TEACHING AND LEARNING - ST. LOUIS UNIVERSITY HIGH SCHOOL; Support for Professional Development Builds Enthusiasm; 2013 TOP WORKPLACES

By Tomich, Jeffrey | St Louis Post-Dispatch (MO), June 23, 2013 | Go to article overview

TEACHING AND LEARNING - ST. LOUIS UNIVERSITY HIGH SCHOOL; Support for Professional Development Builds Enthusiasm; 2013 TOP WORKPLACES


Tomich, Jeffrey, St Louis Post-Dispatch (MO)


For Mary Russo and the other teachers and staff at St. Louis University High School, the pace of life slows with the start of summer break.

But not much. Russo, a teacher at the Jesuit preparatory high school for boys for the past 12 years, will attend three conferences this summer as she prepares for the next academic year, the next class of students.

While a stagnant economy has led some employers to cut back on professional development, St. Louis University High encourages employees to attend conferences and workshops or continue their post- graduate education. The school, in fact, paid for virtually all of Russo's second master's degree at Washington University.

"They want us out there learning and doing things," she said. "St. Louis University High really ensures I'm getting whatever I'm hungry for so I can be the best teacher in the classroom. And if I can be effective in the classroom I feel happy and I feel good about what I'm doing."

The emphasis on professional development is among the reasons the school, with 1,100 students and 158 employees, was ranked as the top- scoring organization in the mid-size employer category of this year's Post-Dispatch sponsored survey of Top Workplaces.

Faculty, staff and administrators say the school's push for continuous improvement in its students and its workforce is rooted in its Jesuit mission.

"It's talked about every day and it's lived out every day," said David Mouldon, a counselor at St. Louis University High for 36 years. "The whole Jesuit philosophy is very, very strongly felt from the students to the faculty to the upper administrators."

David Laughlin, St. Louis University High's president since 2005, said the school's identity is unique and is a product of its long history, which stretches back nearly two centuries.

"All of us stand on the shoulders of the giants before us," he said. "We have a longevity here that translates in a culture more than something leadership does."

Laughlin said teachers and staff at the school have a long history of helping newer employees learn the school's mission and culture.

"We have a lot of longevity and a lot of high-achieving faculty who, when new people come in, are good about trying to take them under their wing and make sure they understand."

Founded in 1818 as a Latin school for boys, St. Louis University High School just graduated its 196th class. It is the oldest private Catholic high school west of the Mississippi River.

The school, founded in a one-story house at the corner of Third and Market streets, has been at its present location on Oakland Avenue, across from Forest Park and next to the St. Louis Science Center, since the 1920s.

Today, St. Louis University High is ranked in the top 7 percent of schools in the nation for highest composite ACT score. It produces dozens of National Merit Scholarship finalists and semi- finalists each year. And nearly all students go on to attend a four- year college.

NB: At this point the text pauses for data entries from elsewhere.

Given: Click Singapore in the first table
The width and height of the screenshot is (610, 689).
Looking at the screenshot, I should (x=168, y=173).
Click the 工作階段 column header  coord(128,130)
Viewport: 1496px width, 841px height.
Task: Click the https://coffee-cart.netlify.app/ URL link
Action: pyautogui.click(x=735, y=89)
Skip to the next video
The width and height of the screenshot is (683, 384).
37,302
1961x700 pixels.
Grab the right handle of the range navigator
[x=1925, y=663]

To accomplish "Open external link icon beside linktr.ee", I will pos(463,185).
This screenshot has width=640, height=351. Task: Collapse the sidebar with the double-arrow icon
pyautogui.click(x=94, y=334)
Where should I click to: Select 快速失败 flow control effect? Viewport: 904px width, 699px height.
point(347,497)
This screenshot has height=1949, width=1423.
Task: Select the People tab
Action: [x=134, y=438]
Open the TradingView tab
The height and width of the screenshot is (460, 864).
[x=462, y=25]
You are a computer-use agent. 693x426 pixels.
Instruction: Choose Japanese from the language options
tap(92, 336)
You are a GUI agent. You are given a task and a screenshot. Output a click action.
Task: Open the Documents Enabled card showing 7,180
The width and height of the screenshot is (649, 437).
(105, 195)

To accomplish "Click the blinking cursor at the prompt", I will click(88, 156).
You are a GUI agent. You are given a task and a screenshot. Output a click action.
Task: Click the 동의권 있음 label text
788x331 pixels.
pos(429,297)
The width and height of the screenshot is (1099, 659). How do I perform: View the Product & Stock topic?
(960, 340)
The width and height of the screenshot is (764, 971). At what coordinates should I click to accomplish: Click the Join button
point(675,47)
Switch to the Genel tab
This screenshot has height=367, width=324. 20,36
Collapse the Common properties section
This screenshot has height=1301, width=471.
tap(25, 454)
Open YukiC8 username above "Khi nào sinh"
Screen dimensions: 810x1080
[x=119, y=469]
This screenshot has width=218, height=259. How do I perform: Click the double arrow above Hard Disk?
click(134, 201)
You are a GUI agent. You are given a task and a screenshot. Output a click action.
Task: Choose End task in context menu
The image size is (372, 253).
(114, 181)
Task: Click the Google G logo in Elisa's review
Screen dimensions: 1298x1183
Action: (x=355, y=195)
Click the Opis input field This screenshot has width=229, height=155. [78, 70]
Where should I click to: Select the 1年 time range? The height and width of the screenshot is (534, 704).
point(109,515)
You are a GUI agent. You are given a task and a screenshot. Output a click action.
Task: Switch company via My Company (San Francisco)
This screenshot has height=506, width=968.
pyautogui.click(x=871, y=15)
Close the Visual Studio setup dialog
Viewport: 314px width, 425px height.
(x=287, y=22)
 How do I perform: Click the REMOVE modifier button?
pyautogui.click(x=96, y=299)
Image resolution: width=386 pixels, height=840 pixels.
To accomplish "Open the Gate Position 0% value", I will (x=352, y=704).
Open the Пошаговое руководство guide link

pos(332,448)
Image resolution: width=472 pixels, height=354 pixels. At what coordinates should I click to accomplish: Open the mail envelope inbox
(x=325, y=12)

There are high standards for teachers, too. About 95 percent have master's degrees, and all are required to have advanced degrees within five years of employment.

Despite rigorous standards, faculty and staff say they're given enormous freedom to do their jobs without administrators peering over their shoulders.

"There are very few conversations about performance," Mouldon said. "It's just expected that we're doing a good job. We have an evaluation system, but it's very informal. It's more of a conversation."

Employees say they're provided ample space and resources to do their jobs, such as iPads for all teachers who want them, and administrators are open to provide almost anything they need to help them do their job effectively.

Russo, who teaches biology and chemistry, said her course load of four classes is less than the five- or six-class load that's standard at many other schools, giving her more time to focus on students.